Study text below:

Mars gets another chance at life in this latest Singapore cinema release
The planet Mars has been pretty popular of late. We’ve had John Carter doing battle up there, and Matt Damon growing the world’s most unappealing potatoes, but probably nothing comes even close to what’s being released on the 14th of July. On that date Singapore cinema and movie lovers get to feast their eyes on Terraformars, the live action realisation of the famous Manga comic strip serial that’s been published in Weekly Young Jump since 2011.
Reviews have, to say the least, been mixed. But then, you really have to be a Manga aficionado to appreciate it, and the reviewers’ pedigrees in this area are unknown. Manga is a very unique genre, with an often-uncomfortable marriage of violence, humour, serious themes and outright silliness. You either get it, and are right into it, or you don’t.
Synopsis of the movie
The entire premise of the story is based around the process of terraforming, which is what happens prior to colonizing a planet. In this case it’s the planet Mars (obviously well after Matt Damon left with his sack of potatoes). You really have to suspend your appreciation of science here, as the planet somehow gets to become human habitable by releasing cockroaches onto the surface and leaving them for quite a number of years. Over the ensuing centuries, the cockroaches have mutated into human-like creatures with arms, legs and a distinctly unpleasant attitude towards their human counterparts. Are you still with me?

End of Study text.

• _Questions to answer_
1 - According to the Terraformars release article, since what year has the manga been published in Weekly Young Jump?
2 - List the elements that the Terraformars release article says manga combines in its often-uncomfortable marriage.
3 - Proceed with the article on the Terraformars film release, starting after its final sentence.
The rows are not used for any of this work.

Data under study below:

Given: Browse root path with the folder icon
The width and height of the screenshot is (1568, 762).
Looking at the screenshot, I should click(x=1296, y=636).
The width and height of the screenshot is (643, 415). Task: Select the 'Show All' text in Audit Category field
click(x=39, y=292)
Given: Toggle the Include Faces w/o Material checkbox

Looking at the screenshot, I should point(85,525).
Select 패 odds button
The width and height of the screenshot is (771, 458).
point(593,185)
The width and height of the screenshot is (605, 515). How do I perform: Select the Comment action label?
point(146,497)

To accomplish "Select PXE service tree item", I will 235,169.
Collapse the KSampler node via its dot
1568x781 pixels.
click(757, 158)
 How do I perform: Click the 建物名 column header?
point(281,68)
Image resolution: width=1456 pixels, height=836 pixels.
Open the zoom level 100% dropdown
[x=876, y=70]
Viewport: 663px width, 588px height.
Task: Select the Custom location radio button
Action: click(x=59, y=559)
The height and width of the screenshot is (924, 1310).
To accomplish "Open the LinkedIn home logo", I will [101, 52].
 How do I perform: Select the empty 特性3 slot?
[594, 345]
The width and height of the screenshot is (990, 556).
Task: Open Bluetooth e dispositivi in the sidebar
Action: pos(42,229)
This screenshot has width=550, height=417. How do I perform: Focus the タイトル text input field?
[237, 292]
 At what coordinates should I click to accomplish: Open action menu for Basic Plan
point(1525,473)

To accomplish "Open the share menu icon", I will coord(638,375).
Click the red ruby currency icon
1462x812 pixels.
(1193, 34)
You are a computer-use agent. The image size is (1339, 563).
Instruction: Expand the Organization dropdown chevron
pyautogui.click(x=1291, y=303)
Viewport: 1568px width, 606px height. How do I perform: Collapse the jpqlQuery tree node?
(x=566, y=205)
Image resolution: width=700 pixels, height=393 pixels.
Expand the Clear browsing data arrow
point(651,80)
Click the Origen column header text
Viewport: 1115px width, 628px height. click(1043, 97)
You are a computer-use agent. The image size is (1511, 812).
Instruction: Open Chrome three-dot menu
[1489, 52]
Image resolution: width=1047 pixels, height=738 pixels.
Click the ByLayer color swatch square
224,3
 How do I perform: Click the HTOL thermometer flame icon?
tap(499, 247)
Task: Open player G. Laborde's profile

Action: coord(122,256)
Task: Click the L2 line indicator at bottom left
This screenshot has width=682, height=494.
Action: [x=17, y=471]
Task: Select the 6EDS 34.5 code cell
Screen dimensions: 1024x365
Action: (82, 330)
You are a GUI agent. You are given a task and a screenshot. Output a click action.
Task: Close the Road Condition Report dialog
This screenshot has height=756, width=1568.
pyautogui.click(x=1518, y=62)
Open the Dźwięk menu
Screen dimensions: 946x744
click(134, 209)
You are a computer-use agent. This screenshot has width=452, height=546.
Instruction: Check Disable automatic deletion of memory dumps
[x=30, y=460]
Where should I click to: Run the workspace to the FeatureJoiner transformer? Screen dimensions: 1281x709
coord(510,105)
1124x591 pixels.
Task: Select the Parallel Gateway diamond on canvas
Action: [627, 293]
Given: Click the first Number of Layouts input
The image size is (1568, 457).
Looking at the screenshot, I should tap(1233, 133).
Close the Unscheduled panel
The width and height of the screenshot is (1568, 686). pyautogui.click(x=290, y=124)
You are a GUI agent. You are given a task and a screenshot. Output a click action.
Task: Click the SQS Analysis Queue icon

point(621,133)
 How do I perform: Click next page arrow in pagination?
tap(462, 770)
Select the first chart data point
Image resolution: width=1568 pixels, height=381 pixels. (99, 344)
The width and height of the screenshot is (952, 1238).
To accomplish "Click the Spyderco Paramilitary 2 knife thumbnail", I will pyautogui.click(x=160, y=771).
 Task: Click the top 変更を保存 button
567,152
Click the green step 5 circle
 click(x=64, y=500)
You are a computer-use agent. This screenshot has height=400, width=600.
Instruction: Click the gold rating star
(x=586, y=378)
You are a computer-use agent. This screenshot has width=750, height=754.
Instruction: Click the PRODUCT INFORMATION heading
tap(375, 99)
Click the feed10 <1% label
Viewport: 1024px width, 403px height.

End of Data under study.

• _Results by task_
1 - Since 2011.

2 - Violence, humour, serious themes, and outright silliness.

3 -
Naturally, a crew of genetically modified thugs, psychopaths and misfits is dispatched from Earth to sort out the problem so that humans can proceed with their initial intention of colonizing the planet, which is where the storyline and action all happen.
A movie for manga fans
It’s interesting to note that the director, Takashi Miike, has previously been at the helm of the cult classic, Ichi the Killer, which is extremely highly regarded. How his curiously dark sense of humour translates into this mash-up of manga and live action will be fascinating if nothing else.
The film includes Miike favourites such as Tomohisa Yamashita and Takayuki Yamada, and has been variously described as both a silly space romp and a harrowing space thriller. Shot in Iceland, it features bleak landscapes and some of the strangest aliens you’re ever likely to encounter.
If you’re a manga fan, it’s a must. If you’re just a general film buff, it’s a curiosity.
Whatever your take on it, Terraformers is just one of the many entertaining offerings showing in Singapore cinemas this summer holiday season.